Est. 1883 · Chesapeake Bay Screwpile Lighthouse · U.S. Lighthouse Board · National Register of Historic Places · Maritime Preservation
The U.S. Lighthouse Board commissioned the Drum Point Lighthouse in 1883 at the mouth of the Patuxent River, where it enters the Chesapeake Bay near the southern tip of Calvert County, Maryland. The first lighthouse keeper, Benjamin Gray, lit the lamp on August 20, 1883. Discussions to establish a navigation aid at Drum Point had begun in 1838 with a report by Lt. William D. Porter, but disputes between the state of Maryland and the federal government over the cession of state water-bottom land delayed construction for forty-five years.
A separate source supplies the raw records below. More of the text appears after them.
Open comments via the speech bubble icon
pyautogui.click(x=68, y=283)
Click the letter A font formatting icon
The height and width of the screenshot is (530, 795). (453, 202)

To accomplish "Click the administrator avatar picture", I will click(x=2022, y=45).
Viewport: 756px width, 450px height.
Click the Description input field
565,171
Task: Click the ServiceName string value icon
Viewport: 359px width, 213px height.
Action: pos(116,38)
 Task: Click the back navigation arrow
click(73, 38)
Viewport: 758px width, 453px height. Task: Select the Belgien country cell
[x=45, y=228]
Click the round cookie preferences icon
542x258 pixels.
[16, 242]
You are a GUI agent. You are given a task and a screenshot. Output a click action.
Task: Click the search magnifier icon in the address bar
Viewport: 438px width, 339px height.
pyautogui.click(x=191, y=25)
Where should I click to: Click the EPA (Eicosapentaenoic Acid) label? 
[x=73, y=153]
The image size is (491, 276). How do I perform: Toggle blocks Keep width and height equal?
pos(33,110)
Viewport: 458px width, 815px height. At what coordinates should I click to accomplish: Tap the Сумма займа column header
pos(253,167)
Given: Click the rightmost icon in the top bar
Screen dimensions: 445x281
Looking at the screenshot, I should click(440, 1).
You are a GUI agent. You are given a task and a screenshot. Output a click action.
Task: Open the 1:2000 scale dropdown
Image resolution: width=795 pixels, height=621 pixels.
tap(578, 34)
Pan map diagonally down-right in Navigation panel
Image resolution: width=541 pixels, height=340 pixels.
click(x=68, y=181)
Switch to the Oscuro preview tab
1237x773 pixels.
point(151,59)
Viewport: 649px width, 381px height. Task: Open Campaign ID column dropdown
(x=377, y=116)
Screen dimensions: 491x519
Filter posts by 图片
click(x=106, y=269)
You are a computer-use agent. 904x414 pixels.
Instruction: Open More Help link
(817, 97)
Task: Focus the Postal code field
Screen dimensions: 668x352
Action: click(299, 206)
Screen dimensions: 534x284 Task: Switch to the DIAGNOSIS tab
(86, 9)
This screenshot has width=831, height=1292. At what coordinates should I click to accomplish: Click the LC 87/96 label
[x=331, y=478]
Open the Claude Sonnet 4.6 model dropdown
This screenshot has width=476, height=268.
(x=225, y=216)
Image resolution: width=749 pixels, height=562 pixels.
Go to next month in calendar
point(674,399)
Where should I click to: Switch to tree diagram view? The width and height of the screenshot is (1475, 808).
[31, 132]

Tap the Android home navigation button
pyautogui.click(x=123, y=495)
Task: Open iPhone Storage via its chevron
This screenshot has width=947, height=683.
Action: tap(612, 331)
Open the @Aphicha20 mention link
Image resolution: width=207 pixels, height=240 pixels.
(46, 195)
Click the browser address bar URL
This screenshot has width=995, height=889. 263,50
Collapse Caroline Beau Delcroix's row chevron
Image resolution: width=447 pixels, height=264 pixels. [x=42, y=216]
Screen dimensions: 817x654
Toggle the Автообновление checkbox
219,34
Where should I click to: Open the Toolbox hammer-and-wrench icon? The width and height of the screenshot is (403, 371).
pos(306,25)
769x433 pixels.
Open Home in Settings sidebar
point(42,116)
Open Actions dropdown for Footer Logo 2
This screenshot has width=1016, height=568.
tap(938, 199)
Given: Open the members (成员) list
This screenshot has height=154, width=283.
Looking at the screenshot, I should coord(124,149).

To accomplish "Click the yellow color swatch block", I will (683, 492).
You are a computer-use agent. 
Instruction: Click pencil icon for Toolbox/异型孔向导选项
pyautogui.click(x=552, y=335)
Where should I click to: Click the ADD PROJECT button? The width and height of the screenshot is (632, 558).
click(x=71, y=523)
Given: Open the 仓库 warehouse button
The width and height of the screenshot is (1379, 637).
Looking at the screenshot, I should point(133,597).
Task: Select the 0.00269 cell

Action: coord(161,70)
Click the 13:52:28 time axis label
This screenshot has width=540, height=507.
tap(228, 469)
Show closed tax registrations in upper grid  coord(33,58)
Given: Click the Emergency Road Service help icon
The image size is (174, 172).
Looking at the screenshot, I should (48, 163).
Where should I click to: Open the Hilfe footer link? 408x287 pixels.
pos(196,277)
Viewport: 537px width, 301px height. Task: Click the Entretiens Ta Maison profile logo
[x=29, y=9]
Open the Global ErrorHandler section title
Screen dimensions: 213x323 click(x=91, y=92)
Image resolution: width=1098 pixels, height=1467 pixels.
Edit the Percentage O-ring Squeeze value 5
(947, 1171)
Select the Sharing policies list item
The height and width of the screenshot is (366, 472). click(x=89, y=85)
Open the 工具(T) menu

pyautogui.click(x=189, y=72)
Drum Point is a screwpile cottage-type lighthouse: a hexagonal wooden keeper's residence supported by iron piles screwed into the soft bottom of the Chesapeake. The first floor contained four rooms wrapped by an open gallery, with two rooms in the second floor under a hexagonal roof lit by dormer windows, and the lantern cupola at the top originally housed a fourth-order Fresnel lens. The form was efficient on a sandy bay bottom that could not support stone-tower construction.
Forty-five screwpile lighthouses once served the Chesapeake Bay at the beginning of the twentieth century; only three survive intact today. Drum Point was decommissioned in 1962 and sat abandoned for over a decade, increasingly vandalized. In 1975, a $25,000 grant from the State of Maryland funded the contract to move the lighthouse, intact, two nautical miles upriver to its current location adjacent to the Calvert Marine Museum, which had opened in 1970. The lighthouse was restored to a turn-of-the-twentieth-century keeper's-quarters appearance and reopened to the public on June 24, 1978. It is listed on the National Register of Historic Places and is among the most-visited features of the Calvert Marine Museum.
Sources
- https://www.calvertmarinemuseum.com/199/Drum-Point-Lighthouse
- https://en.wikipedia.org/wiki/Drum_Point_Light
- https://www.lighthousefriends.com/light.asp?ID=432
- https://cheslights.org/drum-point-lighthouse-2/
ApparitionsPhantom footstepsCold spots
Drum Point Lighthouse carries a quieter and less heavily marketed paranormal tradition than most surviving lighthouses on the Chesapeake. Museum staff and visitors describe a felt presence in the keeper's quarters, occasional footsteps on the upper-floor staircase when the building is empty, and reports of a female figure with dark hair glimpsed from the gallery porch or from the museum grounds.
No specific historical identification is widely accepted for the reported presence. The lighthouse's eight keepers from 1883 to 1962 are documented, but the figure described in modern accounts has not been firmly tied to any specific keeper's family member. The Calvert Marine Museum does not promote the lighthouse as a paranormal destination; the lore appears in regional Chesapeake folklore compendia and on chesapeakebay.net.